Would you reproduce the entries exactly, including every line?

++++++++++++++++++++

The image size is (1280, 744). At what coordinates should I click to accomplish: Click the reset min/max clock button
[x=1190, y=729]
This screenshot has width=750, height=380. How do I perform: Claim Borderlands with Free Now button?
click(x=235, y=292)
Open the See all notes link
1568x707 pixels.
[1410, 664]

++++++++++++++++++++

RESPONSE TO THIS EXERCISE:
The image size is (1280, 744). At what coordinates should I click to accomplish: Click the reset min/max clock button
[x=1190, y=729]
This screenshot has width=750, height=380. How do I perform: Claim Borderlands with Free Now button?
click(x=235, y=292)
Open the See all notes link
1568x707 pixels.
[1410, 664]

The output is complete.